**Task objective:**
Write out the whole listing exactly as it is written below.

##############################

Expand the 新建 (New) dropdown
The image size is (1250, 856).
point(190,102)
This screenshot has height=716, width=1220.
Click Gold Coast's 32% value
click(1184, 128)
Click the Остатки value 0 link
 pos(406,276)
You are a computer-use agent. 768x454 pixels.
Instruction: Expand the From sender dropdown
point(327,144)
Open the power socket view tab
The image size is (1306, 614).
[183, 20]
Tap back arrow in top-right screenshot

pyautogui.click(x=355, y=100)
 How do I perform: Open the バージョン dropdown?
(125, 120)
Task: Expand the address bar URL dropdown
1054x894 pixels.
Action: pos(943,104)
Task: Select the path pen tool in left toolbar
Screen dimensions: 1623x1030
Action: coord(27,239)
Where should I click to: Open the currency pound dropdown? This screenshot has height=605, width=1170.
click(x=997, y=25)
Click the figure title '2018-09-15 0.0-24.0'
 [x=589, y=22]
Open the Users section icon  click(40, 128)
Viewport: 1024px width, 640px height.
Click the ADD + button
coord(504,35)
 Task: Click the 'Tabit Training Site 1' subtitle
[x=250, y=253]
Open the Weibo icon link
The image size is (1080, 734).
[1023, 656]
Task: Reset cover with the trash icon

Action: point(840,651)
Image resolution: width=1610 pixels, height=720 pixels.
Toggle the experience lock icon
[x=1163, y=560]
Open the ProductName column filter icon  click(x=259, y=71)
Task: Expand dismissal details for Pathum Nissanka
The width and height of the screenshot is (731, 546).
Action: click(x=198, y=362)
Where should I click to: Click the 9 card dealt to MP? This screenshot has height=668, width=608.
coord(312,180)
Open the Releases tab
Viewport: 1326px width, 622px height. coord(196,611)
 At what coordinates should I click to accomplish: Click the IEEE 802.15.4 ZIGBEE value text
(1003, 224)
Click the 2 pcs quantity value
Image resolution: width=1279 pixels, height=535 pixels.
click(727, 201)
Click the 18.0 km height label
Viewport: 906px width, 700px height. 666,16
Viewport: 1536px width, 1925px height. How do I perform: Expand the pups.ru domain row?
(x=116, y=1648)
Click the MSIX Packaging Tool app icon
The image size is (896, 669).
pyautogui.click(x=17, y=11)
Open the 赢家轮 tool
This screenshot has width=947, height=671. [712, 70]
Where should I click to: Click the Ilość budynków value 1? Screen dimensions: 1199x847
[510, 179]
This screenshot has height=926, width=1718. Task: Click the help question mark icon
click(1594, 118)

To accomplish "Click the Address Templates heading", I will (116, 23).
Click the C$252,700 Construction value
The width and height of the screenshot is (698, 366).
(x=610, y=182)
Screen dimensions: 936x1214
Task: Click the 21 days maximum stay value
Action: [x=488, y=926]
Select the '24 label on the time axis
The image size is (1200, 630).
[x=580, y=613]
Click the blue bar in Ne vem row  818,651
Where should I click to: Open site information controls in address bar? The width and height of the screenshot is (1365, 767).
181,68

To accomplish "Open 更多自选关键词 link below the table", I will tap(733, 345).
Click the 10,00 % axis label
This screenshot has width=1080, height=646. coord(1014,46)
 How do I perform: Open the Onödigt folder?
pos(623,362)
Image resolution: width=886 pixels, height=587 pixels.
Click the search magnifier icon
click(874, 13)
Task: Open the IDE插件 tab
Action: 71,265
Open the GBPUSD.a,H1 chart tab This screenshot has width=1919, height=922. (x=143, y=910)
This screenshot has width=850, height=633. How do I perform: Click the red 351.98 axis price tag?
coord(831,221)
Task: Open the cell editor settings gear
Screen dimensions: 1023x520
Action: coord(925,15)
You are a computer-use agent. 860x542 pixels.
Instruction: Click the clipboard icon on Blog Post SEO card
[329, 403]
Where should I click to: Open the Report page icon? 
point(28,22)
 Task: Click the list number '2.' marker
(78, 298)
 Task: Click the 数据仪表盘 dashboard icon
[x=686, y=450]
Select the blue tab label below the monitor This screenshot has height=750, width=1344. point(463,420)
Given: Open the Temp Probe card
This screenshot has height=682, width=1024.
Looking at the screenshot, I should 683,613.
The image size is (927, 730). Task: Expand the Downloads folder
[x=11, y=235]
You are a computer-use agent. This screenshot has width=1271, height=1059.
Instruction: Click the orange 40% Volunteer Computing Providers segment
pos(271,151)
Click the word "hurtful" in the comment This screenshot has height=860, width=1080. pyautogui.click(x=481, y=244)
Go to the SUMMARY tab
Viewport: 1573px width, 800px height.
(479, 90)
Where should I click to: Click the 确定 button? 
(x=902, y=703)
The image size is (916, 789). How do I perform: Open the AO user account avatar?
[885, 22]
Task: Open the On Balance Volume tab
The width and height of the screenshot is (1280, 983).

##############################

**Exercise output:**
Expand the 新建 (New) dropdown
The image size is (1250, 856).
point(190,102)
This screenshot has height=716, width=1220.
Click Gold Coast's 32% value
click(1184, 128)
Click the Остатки value 0 link
 pos(406,276)
You are a computer-use agent. 768x454 pixels.
Instruction: Expand the From sender dropdown
point(327,144)
Open the power socket view tab
The image size is (1306, 614).
[183, 20]
Tap back arrow in top-right screenshot

pyautogui.click(x=355, y=100)
 How do I perform: Open the バージョン dropdown?
(125, 120)
Task: Expand the address bar URL dropdown
1054x894 pixels.
Action: pos(943,104)
Task: Select the path pen tool in left toolbar
Screen dimensions: 1623x1030
Action: coord(27,239)
Where should I click to: Open the currency pound dropdown? This screenshot has height=605, width=1170.
click(x=997, y=25)
Click the figure title '2018-09-15 0.0-24.0'
 [x=589, y=22]
Open the Users section icon  click(40, 128)
Viewport: 1024px width, 640px height.
Click the ADD + button
coord(504,35)
 Task: Click the 'Tabit Training Site 1' subtitle
[x=250, y=253]
Open the Weibo icon link
The image size is (1080, 734).
[1023, 656]
Task: Reset cover with the trash icon

Action: point(840,651)
Image resolution: width=1610 pixels, height=720 pixels.
Toggle the experience lock icon
[x=1163, y=560]
Open the ProductName column filter icon  click(x=259, y=71)
Task: Expand dismissal details for Pathum Nissanka
The width and height of the screenshot is (731, 546).
Action: click(x=198, y=362)
Where should I click to: Click the 9 card dealt to MP? This screenshot has height=668, width=608.
coord(312,180)
Open the Releases tab
Viewport: 1326px width, 622px height. coord(196,611)
 At what coordinates should I click to accomplish: Click the IEEE 802.15.4 ZIGBEE value text
(1003, 224)
Click the 2 pcs quantity value
Image resolution: width=1279 pixels, height=535 pixels.
click(727, 201)
Click the 18.0 km height label
Viewport: 906px width, 700px height. 666,16
Viewport: 1536px width, 1925px height. How do I perform: Expand the pups.ru domain row?
(x=116, y=1648)
Click the MSIX Packaging Tool app icon
The image size is (896, 669).
pyautogui.click(x=17, y=11)
Open the 赢家轮 tool
This screenshot has width=947, height=671. [712, 70]
Where should I click to: Click the Ilość budynków value 1? Screen dimensions: 1199x847
[510, 179]
This screenshot has height=926, width=1718. Task: Click the help question mark icon
click(1594, 118)

To accomplish "Click the Address Templates heading", I will (116, 23).
Click the C$252,700 Construction value
The width and height of the screenshot is (698, 366).
(x=610, y=182)
Screen dimensions: 936x1214
Task: Click the 21 days maximum stay value
Action: [x=488, y=926]
Select the '24 label on the time axis
The image size is (1200, 630).
[x=580, y=613]
Click the blue bar in Ne vem row  818,651
Where should I click to: Open site information controls in address bar? The width and height of the screenshot is (1365, 767).
181,68

To accomplish "Open 更多自选关键词 link below the table", I will tap(733, 345).
Click the 10,00 % axis label
This screenshot has width=1080, height=646. coord(1014,46)
 How do I perform: Open the Onödigt folder?
pos(623,362)
Image resolution: width=886 pixels, height=587 pixels.
Click the search magnifier icon
click(874, 13)
Task: Open the IDE插件 tab
Action: 71,265
Open the GBPUSD.a,H1 chart tab This screenshot has width=1919, height=922. (x=143, y=910)
This screenshot has width=850, height=633. How do I perform: Click the red 351.98 axis price tag?
coord(831,221)
Task: Open the cell editor settings gear
Screen dimensions: 1023x520
Action: coord(925,15)
You are a computer-use agent. 860x542 pixels.
Instruction: Click the clipboard icon on Blog Post SEO card
[329, 403]
Where should I click to: Open the Report page icon? 
point(28,22)
 Task: Click the list number '2.' marker
(78, 298)
 Task: Click the 数据仪表盘 dashboard icon
[x=686, y=450]
Select the blue tab label below the monitor This screenshot has height=750, width=1344. point(463,420)
Given: Open the Temp Probe card
This screenshot has height=682, width=1024.
Looking at the screenshot, I should 683,613.
The image size is (927, 730). Task: Expand the Downloads folder
[x=11, y=235]
You are a computer-use agent. This screenshot has width=1271, height=1059.
Instruction: Click the orange 40% Volunteer Computing Providers segment
pos(271,151)
Click the word "hurtful" in the comment This screenshot has height=860, width=1080. pyautogui.click(x=481, y=244)
Go to the SUMMARY tab
Viewport: 1573px width, 800px height.
(479, 90)
Where should I click to: Click the 确定 button? 
(x=902, y=703)
The image size is (916, 789). How do I perform: Open the AO user account avatar?
[885, 22]
Task: Open the On Balance Volume tab
The width and height of the screenshot is (1280, 983).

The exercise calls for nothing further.